Book a Celebration Week if you're a couple or small group who genuinely enjoy meeting people and want the Necker mythology without a six-figure outlay. Go in knowing it's a house party, not a honeymoon hideaway.

Cheaper or better alternatives

If the communal format or the journey gives you pause, two other British Virgin Islands properties deliver privacy and Caribbean polish with a more conventional, lower-friction stay:

Oil Nut Bay
More private, less communal

A villa-and-resort community on Virgin Gorda with private homes, beach club, and marina — the seclusion of a private estate without the forced house-party dynamic.

Rosewood Little Dix Bay
Resort service, half-moon beach

Laurance Rockefeller's storied Virgin Gorda resort, beautifully restored by Rosewood — proper hotel service, à la carte dining, and a private door to close.

The HotelsForKings score

8.1/10
HotelsForKings Score
Romance 7.5Spectacular setting, but the communal format dilutes intimacy on shared weeks.
Service 9.0Near 1:1 staffing; warmth is the standout, consistency occasionally wobbles.
Design 8.5Balinese Great House and houses are striking; this is a home, not a uniform resort.
Food 8.5All-inclusive, cooked to the group; high quality, limited à la carte choice.
Location 8.0A genuine private island; offset by a long, multi-leg journey to reach it.
Value 7.5Excellent for a group buy-out; harder to justify for two on a Celebration Week.
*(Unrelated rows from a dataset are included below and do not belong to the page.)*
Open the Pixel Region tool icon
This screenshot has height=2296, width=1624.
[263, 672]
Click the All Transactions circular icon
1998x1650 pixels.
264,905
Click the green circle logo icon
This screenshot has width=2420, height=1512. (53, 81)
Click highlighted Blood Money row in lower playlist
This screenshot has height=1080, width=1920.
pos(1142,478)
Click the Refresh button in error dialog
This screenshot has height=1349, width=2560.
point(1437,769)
Scores are our editors' own, weighted: Service and Value 20% each; Location, Design, Food and Romance 15% each. They reflect value-for-money at this price point, not absolute luxury — an honest 8.0 here outranks a flattering 9.5 elsewhere.

Frequently asked questions

How much does it cost to stay on Necker Island in 2026?

Individual rooms during Celebration Weeks start at around $6,000 per night (standard) and about $9,400 per night for a Great House room, based on two people sharing and including all meals, premium drinks, watersports and transfers. A full-island buy-out for exclusive use starts at roughly $130,000 per night for up to about 40 guests.

Can you stay on Necker Island without buying out the whole island?

Yes. Several times a year Necker holds Celebration Weeks where individual rooms can be booked, with a maximum of around 30 guests sharing the island. The rest of the year the island is reserved for exclusive-use buy-outs.

How many people can Necker Island sleep?

Around 34 bedrooms across the Great House and surrounding Balinese houses and villas sleep up to roughly 48 adults plus several children when the island is taken whole.

How do you get to Necker Island?

Fly into Beef Island/Tortola (airport code EIS), usually connecting through San Juan, Antigua or St. Thomas, then transfer about 25–35 minutes by boat (or by paid helicopter) to the island. Plan on a half-day of connections from most of the world.

Is Necker Island all-inclusive?

Yes. Rates cover all meals, premium drinks, watersports, tennis, use of the beaches and pools, and return boat transfers. There are no menus and no bills during your stay.

Is Necker Island good for a honeymoon?

Only if you enjoy company. Because the Celebration Week format is communal, couples seeking pure privacy often prefer a buy-out, a private villa elsewhere, or a more conventional resort such as Rosewood Little Dix Bay or Oil Nut Bay in the same islands.

Is Necker Island worth it?

For a group buy-out of 30–40 people who want a private Caribbean island and an all-inclusive, staff-rich house-party week, yes — the per-person math and the experience hold up. For a couple wanting hotel-style anonymity, à la carte dining and an easy arrival, it is not the right fit.